Learning 18th century trades at the Akin House

Jun 12, 2023

The Dartmouth Heritage Preservation Trust hosted its third-annual “Never Idle Hands” event at the Elihu Akin House on Sunday, June 11.

The event held true to its name: in the Sunday afternoon heat, demonstrators toiled away at their respective crafts, from 18th century cooking, to chair making to flintknapping. 

“I think [the demonstration] connects people to their own humanity in a way,” said Michael Dyer, curator of maritime history at the New Bedford Whaling Museum. “Human history is real and it matters. Our lives are not like this — our lives used to be like this.”

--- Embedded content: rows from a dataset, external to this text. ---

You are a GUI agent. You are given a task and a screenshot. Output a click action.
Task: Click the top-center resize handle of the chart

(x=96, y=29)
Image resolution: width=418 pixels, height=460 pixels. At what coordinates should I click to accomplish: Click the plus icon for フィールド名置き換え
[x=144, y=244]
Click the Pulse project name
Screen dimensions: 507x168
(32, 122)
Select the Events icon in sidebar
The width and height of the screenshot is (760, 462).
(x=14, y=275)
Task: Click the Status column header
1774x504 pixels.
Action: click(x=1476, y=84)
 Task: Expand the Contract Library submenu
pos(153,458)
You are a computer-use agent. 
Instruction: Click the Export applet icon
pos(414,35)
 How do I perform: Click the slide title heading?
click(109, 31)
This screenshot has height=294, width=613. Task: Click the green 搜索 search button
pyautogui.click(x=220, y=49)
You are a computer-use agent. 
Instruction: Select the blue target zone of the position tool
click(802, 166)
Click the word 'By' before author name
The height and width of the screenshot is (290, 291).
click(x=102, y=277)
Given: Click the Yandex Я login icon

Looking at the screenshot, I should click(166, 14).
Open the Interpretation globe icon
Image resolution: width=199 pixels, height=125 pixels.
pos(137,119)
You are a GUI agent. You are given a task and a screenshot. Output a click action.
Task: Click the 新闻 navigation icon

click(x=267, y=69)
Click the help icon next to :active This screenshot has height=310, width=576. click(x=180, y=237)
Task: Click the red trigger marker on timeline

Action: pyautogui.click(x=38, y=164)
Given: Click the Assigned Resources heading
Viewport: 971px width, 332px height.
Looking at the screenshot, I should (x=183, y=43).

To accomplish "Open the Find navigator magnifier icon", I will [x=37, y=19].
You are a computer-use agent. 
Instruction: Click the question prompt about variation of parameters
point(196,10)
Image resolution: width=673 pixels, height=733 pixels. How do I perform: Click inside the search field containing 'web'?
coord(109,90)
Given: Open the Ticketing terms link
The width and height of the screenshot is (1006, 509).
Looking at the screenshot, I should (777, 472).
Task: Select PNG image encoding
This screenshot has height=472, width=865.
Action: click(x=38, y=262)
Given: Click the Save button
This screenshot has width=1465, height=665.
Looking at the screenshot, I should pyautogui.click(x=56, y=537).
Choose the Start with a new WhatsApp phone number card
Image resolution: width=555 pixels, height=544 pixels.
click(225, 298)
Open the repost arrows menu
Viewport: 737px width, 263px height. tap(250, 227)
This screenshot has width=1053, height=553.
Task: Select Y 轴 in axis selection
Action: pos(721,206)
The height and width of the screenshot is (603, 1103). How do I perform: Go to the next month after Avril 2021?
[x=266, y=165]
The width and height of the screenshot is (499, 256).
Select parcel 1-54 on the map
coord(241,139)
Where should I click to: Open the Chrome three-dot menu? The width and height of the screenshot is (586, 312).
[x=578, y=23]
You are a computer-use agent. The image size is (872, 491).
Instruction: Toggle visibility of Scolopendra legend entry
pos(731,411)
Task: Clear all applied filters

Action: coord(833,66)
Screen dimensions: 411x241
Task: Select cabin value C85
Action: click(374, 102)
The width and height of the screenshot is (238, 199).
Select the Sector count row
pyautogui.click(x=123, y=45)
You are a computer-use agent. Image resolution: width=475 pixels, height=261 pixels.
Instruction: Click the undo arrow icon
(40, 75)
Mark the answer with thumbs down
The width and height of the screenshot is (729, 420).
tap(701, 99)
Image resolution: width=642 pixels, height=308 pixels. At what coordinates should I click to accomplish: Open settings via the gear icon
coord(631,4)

Demonstrators educated attendees on the activities, chores, fashion and weaponry of the Revolutionary era. Some played specific characters, such as Major General Charles Grey, a British general that raided the South Coast in September 1778, while others played ordinary people working on their craft.

Dyer was hard at work building a traditional ladderback chair, “the simplest way there is of building a chair,” he said. 

To craft the chair, he used a froe, an 18th century tool which allows him to carefully split logs without weakening it, as saws or an axe would. 

Another group of demonstrators showed how colonists in the 1700s would have cooked. Bernie and John Taber, along with Leah Cairrao, participated in reenactments for 20 years, but are now the founding members of their group Sea to Tea, which focuses specifically on early American cooking demonstrations. Everything the trio cooks is both true to the period and seasonal. 

“Most of what you see [about the 18th century] never goes into what the people ate,” Bernie said. “That was taken for granted, perhaps.”

Gary Franklin and his son Jay, who have been reenacting since 2014 as part of the Wareham Minutemen and Militia, showed how militia members would smelt their own musket balls and buttons. To do so, they used special molds that could be placed directly in a fire.

Brian Santos, from Northeast Mountain Men, demonstrated how trappers would dry beaver pelts for hats, and the various uses of flint. 

The Akin House was also on display Sunday, as it’s one of the oldest buildings in Dartmouth, built in 1762.

President of the Trust Diane Gilbert said many of the older houses in Dartmouth are far off the beaten path, or have been renovated to the degree that it’s no longer the same house. The Akin House, by contrast, has never been altered and sits right on Dartmouth Street.

“We want to educate people that this 1762 house exists,” Gilbert said. “It’s a witness site to the revolution.”